§ Listed entries:
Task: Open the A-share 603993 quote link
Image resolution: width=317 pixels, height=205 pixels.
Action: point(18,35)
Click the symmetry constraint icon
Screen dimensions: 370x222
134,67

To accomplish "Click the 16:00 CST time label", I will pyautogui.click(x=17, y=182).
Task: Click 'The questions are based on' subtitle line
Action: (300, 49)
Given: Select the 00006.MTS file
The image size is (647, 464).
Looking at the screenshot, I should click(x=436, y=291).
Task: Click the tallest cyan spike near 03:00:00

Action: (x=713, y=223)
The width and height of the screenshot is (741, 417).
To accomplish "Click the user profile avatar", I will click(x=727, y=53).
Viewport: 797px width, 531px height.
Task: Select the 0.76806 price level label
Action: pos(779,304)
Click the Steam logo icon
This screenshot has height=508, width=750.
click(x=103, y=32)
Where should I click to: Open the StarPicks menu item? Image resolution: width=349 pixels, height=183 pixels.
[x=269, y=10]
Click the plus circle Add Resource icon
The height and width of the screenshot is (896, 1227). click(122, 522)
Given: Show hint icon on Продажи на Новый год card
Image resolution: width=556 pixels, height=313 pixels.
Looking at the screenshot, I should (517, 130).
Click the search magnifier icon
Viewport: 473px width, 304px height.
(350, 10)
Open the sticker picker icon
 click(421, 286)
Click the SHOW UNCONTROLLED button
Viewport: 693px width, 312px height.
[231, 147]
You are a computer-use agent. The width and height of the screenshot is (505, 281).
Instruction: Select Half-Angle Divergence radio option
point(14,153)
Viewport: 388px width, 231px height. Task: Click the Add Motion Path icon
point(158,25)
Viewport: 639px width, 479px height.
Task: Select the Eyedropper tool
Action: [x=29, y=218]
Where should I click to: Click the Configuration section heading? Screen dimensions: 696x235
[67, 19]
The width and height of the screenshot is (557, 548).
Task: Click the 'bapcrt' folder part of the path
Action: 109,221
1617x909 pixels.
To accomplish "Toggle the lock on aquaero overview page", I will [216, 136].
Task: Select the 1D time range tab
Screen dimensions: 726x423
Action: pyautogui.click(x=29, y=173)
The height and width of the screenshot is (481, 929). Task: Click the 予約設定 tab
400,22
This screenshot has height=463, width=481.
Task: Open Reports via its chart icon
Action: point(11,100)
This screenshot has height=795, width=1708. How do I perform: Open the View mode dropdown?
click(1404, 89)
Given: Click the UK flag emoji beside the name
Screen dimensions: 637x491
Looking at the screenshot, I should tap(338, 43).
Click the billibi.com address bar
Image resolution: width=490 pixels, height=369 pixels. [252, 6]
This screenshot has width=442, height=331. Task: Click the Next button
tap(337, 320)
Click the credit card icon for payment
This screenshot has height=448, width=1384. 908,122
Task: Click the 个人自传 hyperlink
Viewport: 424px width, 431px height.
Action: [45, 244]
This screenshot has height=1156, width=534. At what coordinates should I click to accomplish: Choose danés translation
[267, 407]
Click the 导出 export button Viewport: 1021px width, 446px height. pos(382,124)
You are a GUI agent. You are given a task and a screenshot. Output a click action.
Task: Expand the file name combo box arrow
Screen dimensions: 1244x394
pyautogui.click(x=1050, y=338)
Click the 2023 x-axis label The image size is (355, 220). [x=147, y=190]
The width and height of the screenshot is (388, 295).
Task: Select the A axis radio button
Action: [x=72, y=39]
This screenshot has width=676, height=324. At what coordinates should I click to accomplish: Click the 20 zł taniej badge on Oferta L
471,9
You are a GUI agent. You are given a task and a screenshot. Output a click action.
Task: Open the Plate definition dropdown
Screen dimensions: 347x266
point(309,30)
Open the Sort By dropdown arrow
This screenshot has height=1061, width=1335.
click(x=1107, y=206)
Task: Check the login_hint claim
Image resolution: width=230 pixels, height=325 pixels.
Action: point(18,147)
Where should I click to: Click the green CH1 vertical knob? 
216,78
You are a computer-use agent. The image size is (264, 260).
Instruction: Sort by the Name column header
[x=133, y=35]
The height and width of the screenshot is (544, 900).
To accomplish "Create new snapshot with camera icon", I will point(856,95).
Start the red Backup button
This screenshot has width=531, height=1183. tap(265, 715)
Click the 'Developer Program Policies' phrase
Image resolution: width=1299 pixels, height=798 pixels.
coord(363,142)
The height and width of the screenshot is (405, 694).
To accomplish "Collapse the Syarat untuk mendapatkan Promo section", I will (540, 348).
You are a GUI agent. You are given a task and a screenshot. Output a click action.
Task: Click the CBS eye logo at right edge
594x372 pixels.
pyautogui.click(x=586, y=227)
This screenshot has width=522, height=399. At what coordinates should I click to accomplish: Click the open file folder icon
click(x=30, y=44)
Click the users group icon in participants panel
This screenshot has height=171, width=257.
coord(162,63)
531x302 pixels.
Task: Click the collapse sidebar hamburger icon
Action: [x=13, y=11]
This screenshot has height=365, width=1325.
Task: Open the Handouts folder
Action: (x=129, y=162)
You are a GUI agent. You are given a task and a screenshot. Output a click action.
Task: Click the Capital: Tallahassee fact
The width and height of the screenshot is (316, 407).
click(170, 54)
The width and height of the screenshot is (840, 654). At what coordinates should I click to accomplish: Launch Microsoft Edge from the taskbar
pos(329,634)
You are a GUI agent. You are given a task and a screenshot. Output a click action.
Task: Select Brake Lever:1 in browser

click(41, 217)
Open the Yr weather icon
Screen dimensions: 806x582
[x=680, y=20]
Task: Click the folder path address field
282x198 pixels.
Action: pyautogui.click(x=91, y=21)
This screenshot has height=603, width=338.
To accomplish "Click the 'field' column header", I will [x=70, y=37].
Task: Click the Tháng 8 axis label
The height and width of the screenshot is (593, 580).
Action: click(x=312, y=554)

§ Prompt:
When you write out the listing, keep every line exactly as it is above.

§ Exercise response:
Task: Open the A-share 603993 quote link
Image resolution: width=317 pixels, height=205 pixels.
Action: point(18,35)
Click the symmetry constraint icon
Screen dimensions: 370x222
134,67

To accomplish "Click the 16:00 CST time label", I will pyautogui.click(x=17, y=182).
Task: Click 'The questions are based on' subtitle line
Action: (300, 49)
Given: Select the 00006.MTS file
The image size is (647, 464).
Looking at the screenshot, I should click(x=436, y=291).
Task: Click the tallest cyan spike near 03:00:00

Action: (x=713, y=223)
The width and height of the screenshot is (741, 417).
To accomplish "Click the user profile avatar", I will click(x=727, y=53).
Viewport: 797px width, 531px height.
Task: Select the 0.76806 price level label
Action: pos(779,304)
Click the Steam logo icon
This screenshot has height=508, width=750.
click(x=103, y=32)
Where should I click to: Open the StarPicks menu item? Image resolution: width=349 pixels, height=183 pixels.
[x=269, y=10]
Click the plus circle Add Resource icon
The height and width of the screenshot is (896, 1227). click(122, 522)
Given: Show hint icon on Продажи на Новый год card
Image resolution: width=556 pixels, height=313 pixels.
Looking at the screenshot, I should (517, 130).
Click the search magnifier icon
Viewport: 473px width, 304px height.
(350, 10)
Open the sticker picker icon
 click(421, 286)
Click the SHOW UNCONTROLLED button
Viewport: 693px width, 312px height.
[231, 147]
You are a computer-use agent. The width and height of the screenshot is (505, 281).
Instruction: Select Half-Angle Divergence radio option
point(14,153)
Viewport: 388px width, 231px height. Task: Click the Add Motion Path icon
point(158,25)
Viewport: 639px width, 479px height.
Task: Select the Eyedropper tool
Action: [x=29, y=218]
Where should I click to: Click the Configuration section heading? Screen dimensions: 696x235
[67, 19]
The width and height of the screenshot is (557, 548).
Task: Click the 'bapcrt' folder part of the path
Action: 109,221
1617x909 pixels.
To accomplish "Toggle the lock on aquaero overview page", I will [216, 136].
Task: Select the 1D time range tab
Screen dimensions: 726x423
Action: pyautogui.click(x=29, y=173)
The height and width of the screenshot is (481, 929). Task: Click the 予約設定 tab
400,22
This screenshot has height=463, width=481.
Task: Open Reports via its chart icon
Action: point(11,100)
This screenshot has height=795, width=1708. How do I perform: Open the View mode dropdown?
click(1404, 89)
Given: Click the UK flag emoji beside the name
Screen dimensions: 637x491
Looking at the screenshot, I should tap(338, 43).
Click the billibi.com address bar
Image resolution: width=490 pixels, height=369 pixels. [252, 6]
This screenshot has width=442, height=331. Task: Click the Next button
tap(337, 320)
Click the credit card icon for payment
This screenshot has height=448, width=1384. 908,122
Task: Click the 个人自传 hyperlink
Viewport: 424px width, 431px height.
Action: [45, 244]
This screenshot has height=1156, width=534. At what coordinates should I click to accomplish: Choose danés translation
[267, 407]
Click the 导出 export button Viewport: 1021px width, 446px height. pos(382,124)
You are a GUI agent. You are given a task and a screenshot. Output a click action.
Task: Expand the file name combo box arrow
Screen dimensions: 1244x394
pyautogui.click(x=1050, y=338)
Click the 2023 x-axis label The image size is (355, 220). [x=147, y=190]
The width and height of the screenshot is (388, 295).
Task: Select the A axis radio button
Action: [x=72, y=39]
This screenshot has width=676, height=324. At what coordinates should I click to accomplish: Click the 20 zł taniej badge on Oferta L
471,9
You are a GUI agent. You are given a task and a screenshot. Output a click action.
Task: Open the Plate definition dropdown
Screen dimensions: 347x266
point(309,30)
Open the Sort By dropdown arrow
This screenshot has height=1061, width=1335.
click(x=1107, y=206)
Task: Check the login_hint claim
Image resolution: width=230 pixels, height=325 pixels.
Action: point(18,147)
Where should I click to: Click the green CH1 vertical knob? 
216,78
You are a computer-use agent. The image size is (264, 260).
Instruction: Sort by the Name column header
[x=133, y=35]
The height and width of the screenshot is (544, 900).
To accomplish "Create new snapshot with camera icon", I will point(856,95).
Start the red Backup button
This screenshot has width=531, height=1183. tap(265, 715)
Click the 'Developer Program Policies' phrase
Image resolution: width=1299 pixels, height=798 pixels.
coord(363,142)
The height and width of the screenshot is (405, 694).
To accomplish "Collapse the Syarat untuk mendapatkan Promo section", I will (540, 348).
You are a GUI agent. You are given a task and a screenshot. Output a click action.
Task: Click the CBS eye logo at right edge
594x372 pixels.
pyautogui.click(x=586, y=227)
This screenshot has width=522, height=399. At what coordinates should I click to accomplish: Click the open file folder icon
click(x=30, y=44)
Click the users group icon in participants panel
This screenshot has height=171, width=257.
coord(162,63)
531x302 pixels.
Task: Click the collapse sidebar hamburger icon
Action: [x=13, y=11]
This screenshot has height=365, width=1325.
Task: Open the Handouts folder
Action: (x=129, y=162)
You are a GUI agent. You are given a task and a screenshot. Output a click action.
Task: Click the Capital: Tallahassee fact
The width and height of the screenshot is (316, 407).
click(170, 54)
The width and height of the screenshot is (840, 654). At what coordinates should I click to accomplish: Launch Microsoft Edge from the taskbar
pos(329,634)
You are a GUI agent. You are given a task and a screenshot. Output a click action.
Task: Select Brake Lever:1 in browser

click(41, 217)
Open the Yr weather icon
Screen dimensions: 806x582
[x=680, y=20]
Task: Click the folder path address field
282x198 pixels.
Action: pyautogui.click(x=91, y=21)
This screenshot has height=603, width=338.
To accomplish "Click the 'field' column header", I will [x=70, y=37].
Task: Click the Tháng 8 axis label
The height and width of the screenshot is (593, 580).
Action: click(x=312, y=554)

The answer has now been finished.